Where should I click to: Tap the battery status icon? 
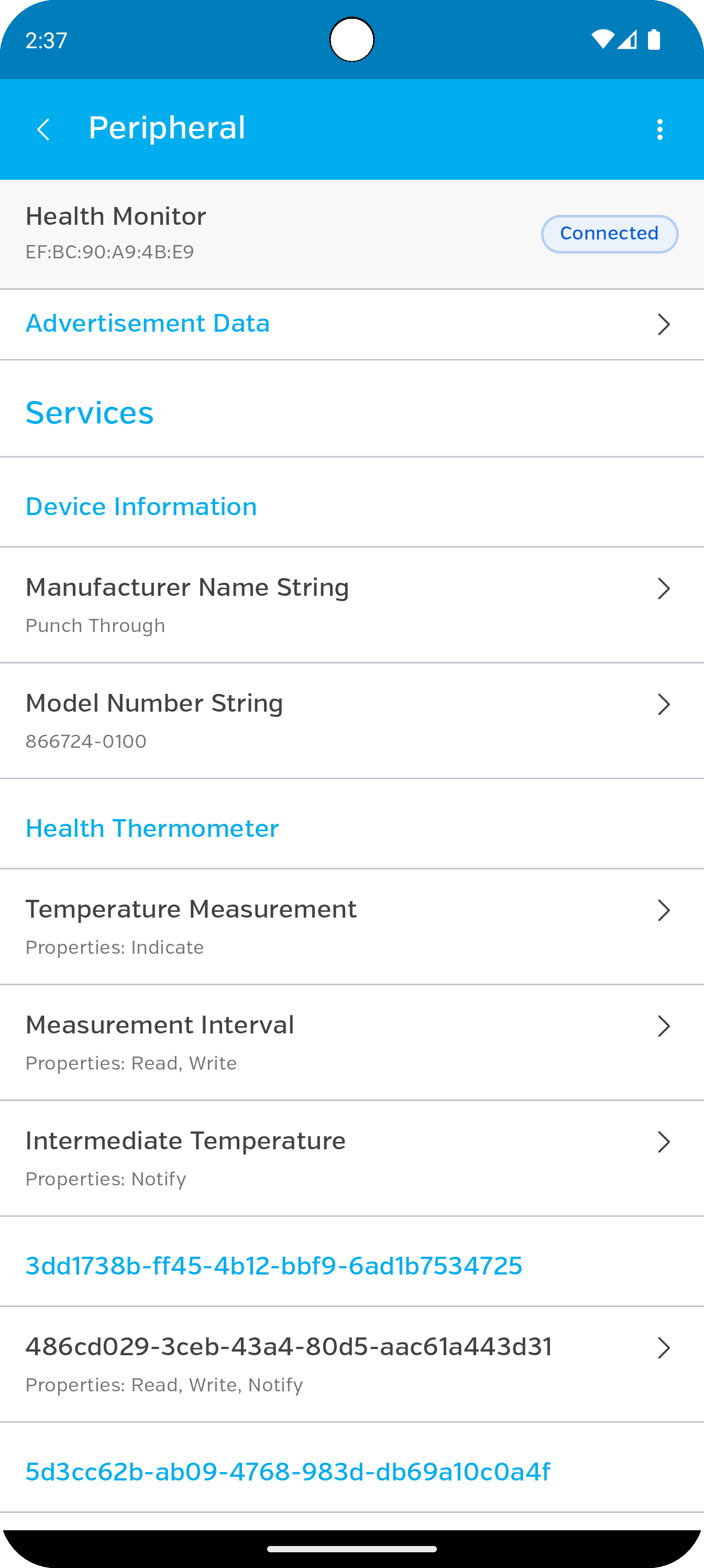(x=654, y=39)
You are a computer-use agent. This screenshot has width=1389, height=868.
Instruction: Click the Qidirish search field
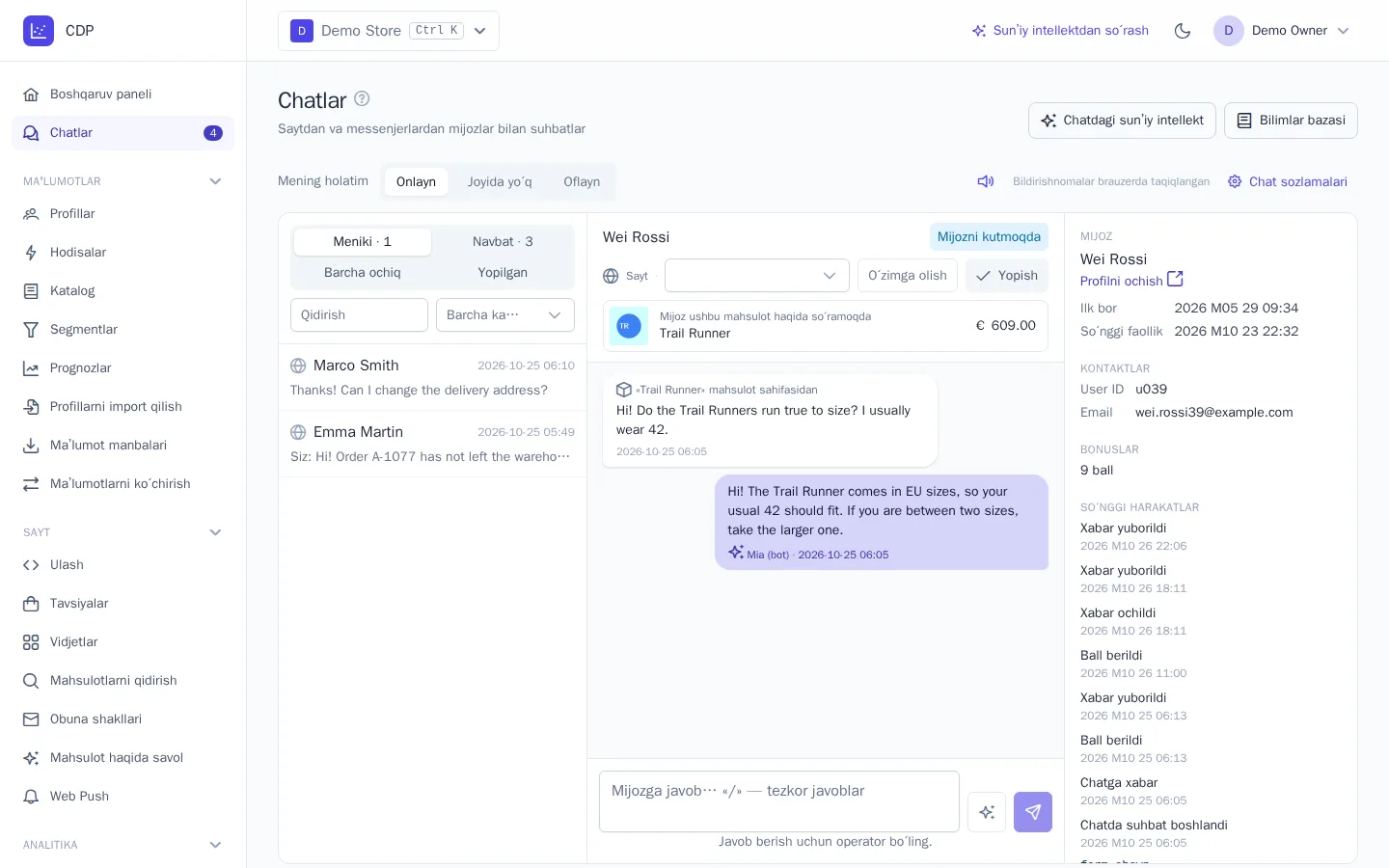pos(359,315)
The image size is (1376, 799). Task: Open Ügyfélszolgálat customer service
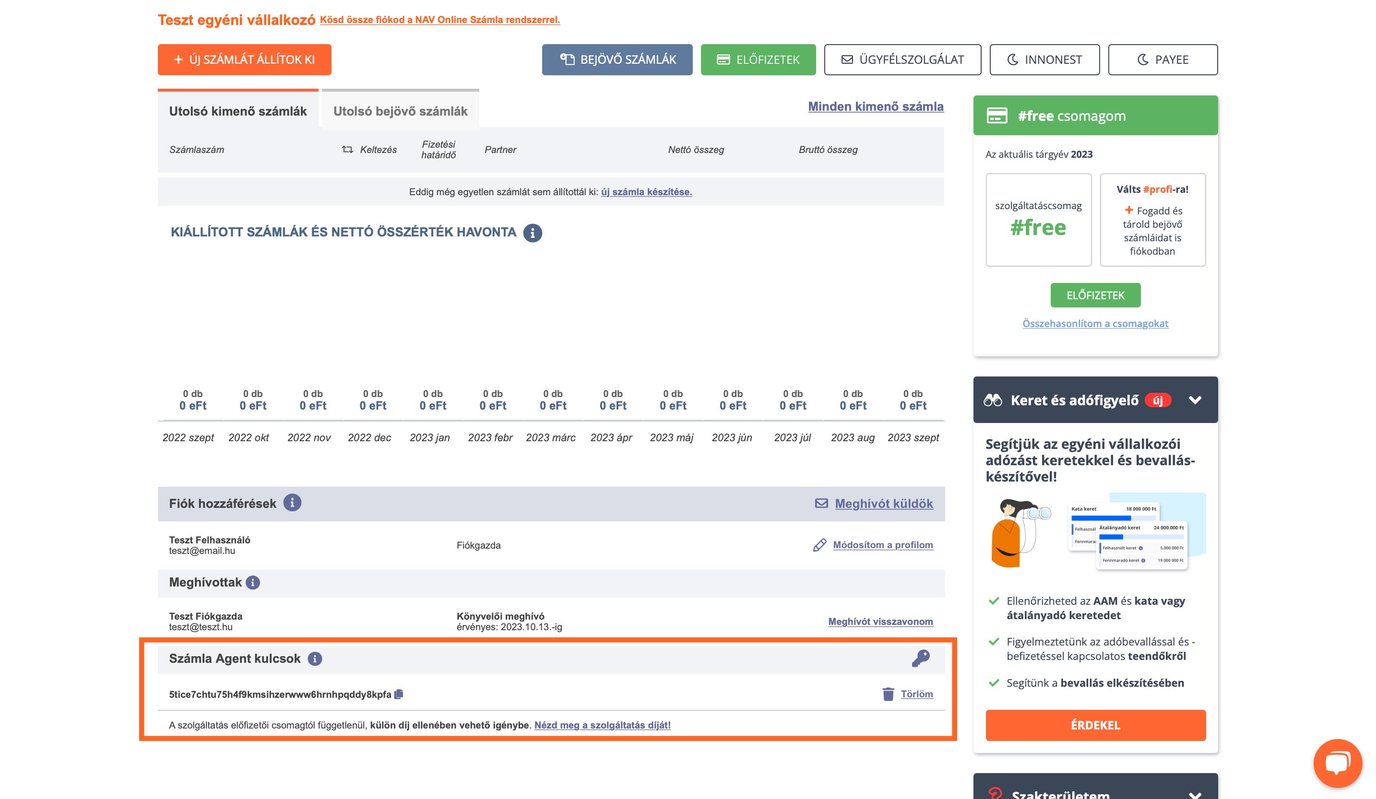click(x=901, y=60)
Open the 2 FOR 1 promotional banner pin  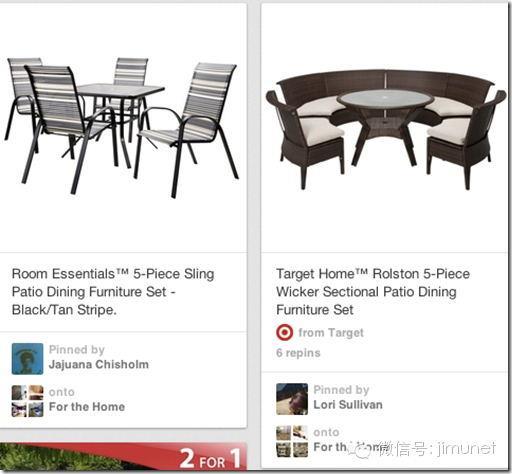tap(123, 456)
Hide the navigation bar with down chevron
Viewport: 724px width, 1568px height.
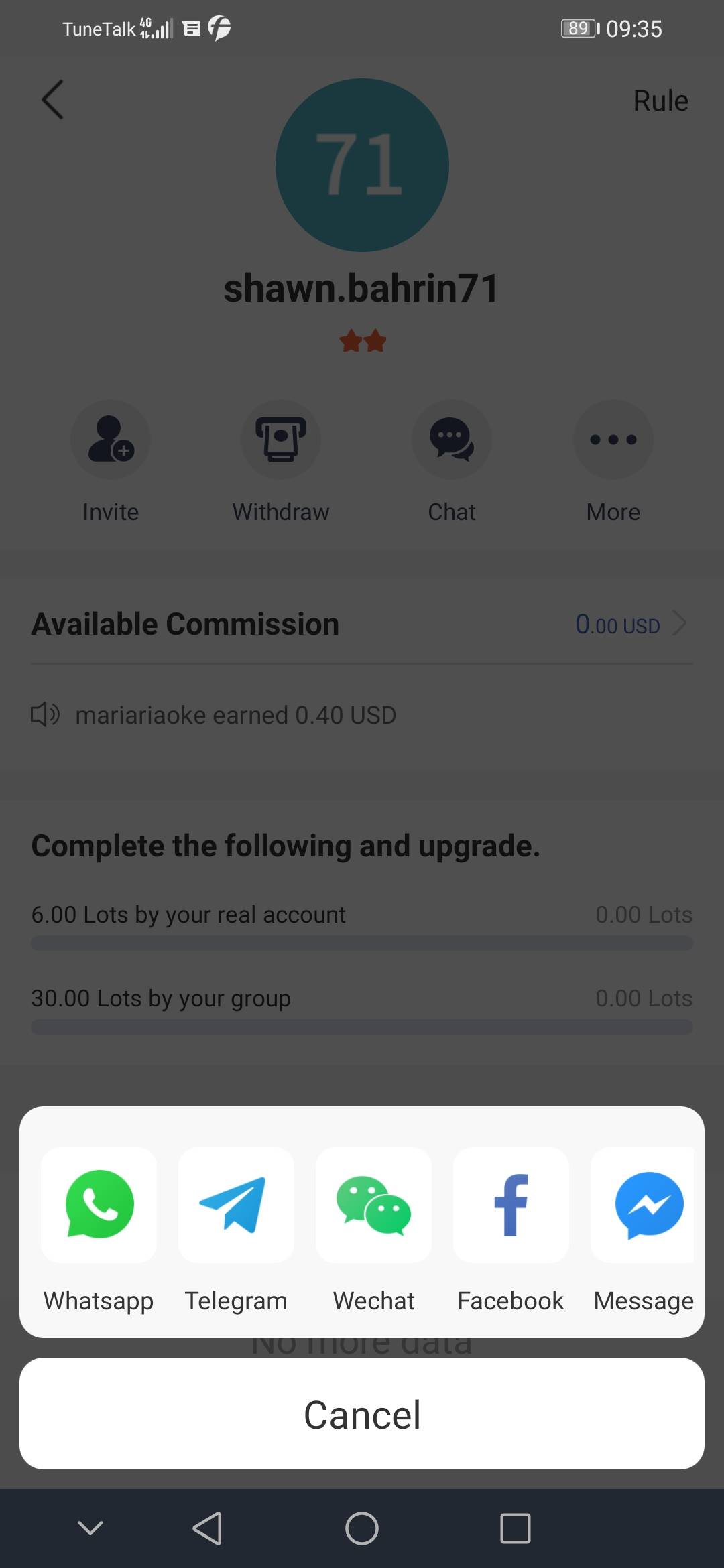90,1528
════════════════════
For this exercise, reproduce the data above exactly from the line containing "Hide the navigation bar with down chevron" through its final line, both ends included, with no pictures in the copy.

- _RESPONSE TO THE TASK_:
Hide the navigation bar with down chevron
Viewport: 724px width, 1568px height.
90,1528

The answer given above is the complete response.